Both girls would go on to file another series of written complaints on March 14 and March 18 of that year after Moseby allegedly told Jane Doe 2, “You need to find a better friend than (Jane Doe 1) because you are so much prettier than her,” and told Jane Doe 1, “Your hair is nice but not your face.”
During a third meeting between Chaplan and Jane Doe 2, the lawsuit alleges the principal said, “This is why he (Moseby) won’t be getting a cheer job at SRVHS,” despite Moseby then helping to coach the cheer and stunt program at Monte Vista High School.
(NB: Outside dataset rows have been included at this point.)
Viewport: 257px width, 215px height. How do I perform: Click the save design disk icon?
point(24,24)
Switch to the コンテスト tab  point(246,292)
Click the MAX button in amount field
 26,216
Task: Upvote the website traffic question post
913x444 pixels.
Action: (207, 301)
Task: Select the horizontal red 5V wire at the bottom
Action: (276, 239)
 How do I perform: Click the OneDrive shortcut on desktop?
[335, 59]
Nonetheless, both girls continued to remain in Moseby’s class and endure sexual harassment in the months that followed, according to their attorneys, with Jane Doe 1 only being removed from the class after her father went to Chaplan’s office in person and demanded it on March 25, 2022.
“Chaplan was dismissive, defensive and wanted nothing to do with him, however Jane Doe 1 was finally removed from Moseby’s class,” the girls’ attorneys from Walnut Creek firm O’Connor, Runckel & O’Malley said in the complaint.
“Jane Doe 1 and Jane Doe 2 reported to the SRVHS administration throughout the 2021.2022 school year that Moseby repeatedly made sexually charged comments about them during class and unlawfully touched Jane Doe 2 and the administration of SRVHS did nothing,” they continued.
According to the complaint, the lack of action by the school’s administration was in contrast to the girls’ classmates, with word of Moseby’s alleged misconduct spreading throughout the student body, who learned that he allegedly sent inappropriate pictures to underage girls via Snapchat, also using the platform to post pictures of students and cheerleaders “squatting and stretching”.
A group of boys reportedly obtained the “thirst snap” that Moseby had allegedly been sending to their underage female peers, then taped an edited print-out of the image with the word “pedophile” on his office door.
Nonetheless, according to the girls’ attorneys, Moseby continued to be supported by SRVHS administrators, with Cottrell calling him one of the school’s “beloved teachers” in an email to the school community on May 26, 2022 and “that he was the victim because he received texts calling him a racial slur”.
“Cottrell never mentioned Moseby’s sexual abuses over the past year,” the attorneys wrote.
According to the lawsuit, this was because there was no Title IX report filed following the girls’ complaints to the school, “no mandatory reporting to law enforcement by the district” or school administrators, and “the district decided to handle it internally without notifying parents or other students.”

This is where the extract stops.